→ Task to complete
Could you print the full listing again, exactly as written?

→ Information

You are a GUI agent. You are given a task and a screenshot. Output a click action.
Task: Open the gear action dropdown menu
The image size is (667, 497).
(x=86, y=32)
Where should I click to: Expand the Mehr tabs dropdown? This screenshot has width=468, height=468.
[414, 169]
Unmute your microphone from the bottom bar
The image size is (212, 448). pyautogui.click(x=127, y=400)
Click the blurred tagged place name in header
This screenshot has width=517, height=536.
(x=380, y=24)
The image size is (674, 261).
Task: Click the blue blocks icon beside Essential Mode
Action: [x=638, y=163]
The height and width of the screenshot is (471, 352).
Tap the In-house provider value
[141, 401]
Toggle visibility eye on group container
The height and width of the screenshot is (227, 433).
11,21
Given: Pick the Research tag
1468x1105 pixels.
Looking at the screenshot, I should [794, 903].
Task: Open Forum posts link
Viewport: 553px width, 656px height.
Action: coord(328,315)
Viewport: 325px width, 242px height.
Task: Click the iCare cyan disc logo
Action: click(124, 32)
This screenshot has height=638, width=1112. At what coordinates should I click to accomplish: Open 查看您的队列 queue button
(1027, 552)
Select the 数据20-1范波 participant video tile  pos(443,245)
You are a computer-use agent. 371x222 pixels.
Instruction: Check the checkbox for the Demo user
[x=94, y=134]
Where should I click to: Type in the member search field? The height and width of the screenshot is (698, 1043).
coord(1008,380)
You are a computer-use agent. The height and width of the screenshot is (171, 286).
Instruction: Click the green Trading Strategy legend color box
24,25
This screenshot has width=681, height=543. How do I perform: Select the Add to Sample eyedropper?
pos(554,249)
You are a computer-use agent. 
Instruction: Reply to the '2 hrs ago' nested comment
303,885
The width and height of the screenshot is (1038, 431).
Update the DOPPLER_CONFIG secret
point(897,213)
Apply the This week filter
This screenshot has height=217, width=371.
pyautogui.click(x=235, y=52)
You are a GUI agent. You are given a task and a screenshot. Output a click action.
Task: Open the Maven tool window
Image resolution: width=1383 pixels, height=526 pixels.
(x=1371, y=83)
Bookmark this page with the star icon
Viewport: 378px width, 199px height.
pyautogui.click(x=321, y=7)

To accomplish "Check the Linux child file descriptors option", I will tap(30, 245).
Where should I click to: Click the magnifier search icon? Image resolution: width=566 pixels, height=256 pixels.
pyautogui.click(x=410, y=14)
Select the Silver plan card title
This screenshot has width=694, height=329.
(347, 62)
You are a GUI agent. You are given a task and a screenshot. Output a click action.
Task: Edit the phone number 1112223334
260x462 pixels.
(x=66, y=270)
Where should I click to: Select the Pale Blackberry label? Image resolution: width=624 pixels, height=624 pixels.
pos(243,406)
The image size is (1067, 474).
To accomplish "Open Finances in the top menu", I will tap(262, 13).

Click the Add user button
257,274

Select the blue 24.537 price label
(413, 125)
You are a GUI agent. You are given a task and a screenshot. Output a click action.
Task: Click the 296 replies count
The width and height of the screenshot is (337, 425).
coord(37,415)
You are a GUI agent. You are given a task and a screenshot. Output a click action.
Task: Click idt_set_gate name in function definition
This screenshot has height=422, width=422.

→ Expected answer
You are a GUI agent. You are given a task and a screenshot. Output a click action.
Task: Open the gear action dropdown menu
The image size is (667, 497).
(x=86, y=32)
Where should I click to: Expand the Mehr tabs dropdown? This screenshot has width=468, height=468.
[414, 169]
Unmute your microphone from the bottom bar
The image size is (212, 448). pyautogui.click(x=127, y=400)
Click the blurred tagged place name in header
This screenshot has width=517, height=536.
(x=380, y=24)
The image size is (674, 261).
Task: Click the blue blocks icon beside Essential Mode
Action: [x=638, y=163]
The height and width of the screenshot is (471, 352).
Tap the In-house provider value
[141, 401]
Toggle visibility eye on group container
The height and width of the screenshot is (227, 433).
11,21
Given: Pick the Research tag
1468x1105 pixels.
Looking at the screenshot, I should [794, 903].
Task: Open Forum posts link
Viewport: 553px width, 656px height.
Action: coord(328,315)
Viewport: 325px width, 242px height.
Task: Click the iCare cyan disc logo
Action: click(124, 32)
This screenshot has height=638, width=1112. At what coordinates should I click to accomplish: Open 查看您的队列 queue button
(1027, 552)
Select the 数据20-1范波 participant video tile  pos(443,245)
You are a computer-use agent. 371x222 pixels.
Instruction: Check the checkbox for the Demo user
[x=94, y=134]
Where should I click to: Type in the member search field? The height and width of the screenshot is (698, 1043).
coord(1008,380)
You are a computer-use agent. The height and width of the screenshot is (171, 286).
Instruction: Click the green Trading Strategy legend color box
24,25
This screenshot has width=681, height=543. How do I perform: Select the Add to Sample eyedropper?
pos(554,249)
You are a computer-use agent. 
Instruction: Reply to the '2 hrs ago' nested comment
303,885
The width and height of the screenshot is (1038, 431).
Update the DOPPLER_CONFIG secret
point(897,213)
Apply the This week filter
This screenshot has height=217, width=371.
pyautogui.click(x=235, y=52)
You are a GUI agent. You are given a task and a screenshot. Output a click action.
Task: Open the Maven tool window
Image resolution: width=1383 pixels, height=526 pixels.
(x=1371, y=83)
Bookmark this page with the star icon
Viewport: 378px width, 199px height.
pyautogui.click(x=321, y=7)

To accomplish "Check the Linux child file descriptors option", I will tap(30, 245).
Where should I click to: Click the magnifier search icon? Image resolution: width=566 pixels, height=256 pixels.
pyautogui.click(x=410, y=14)
Select the Silver plan card title
This screenshot has width=694, height=329.
(347, 62)
You are a GUI agent. You are given a task and a screenshot. Output a click action.
Task: Edit the phone number 1112223334
260x462 pixels.
(x=66, y=270)
Where should I click to: Select the Pale Blackberry label? Image resolution: width=624 pixels, height=624 pixels.
pos(243,406)
The image size is (1067, 474).
To accomplish "Open Finances in the top menu", I will tap(262, 13).

Click the Add user button
257,274

Select the blue 24.537 price label
(413, 125)
You are a GUI agent. You are given a task and a screenshot. Output a click action.
Task: Click the 296 replies count
The width and height of the screenshot is (337, 425).
coord(37,415)
You are a GUI agent. You are given a task and a screenshot. Output a click action.
Task: Click idt_set_gate name in function definition
This screenshot has height=422, width=422.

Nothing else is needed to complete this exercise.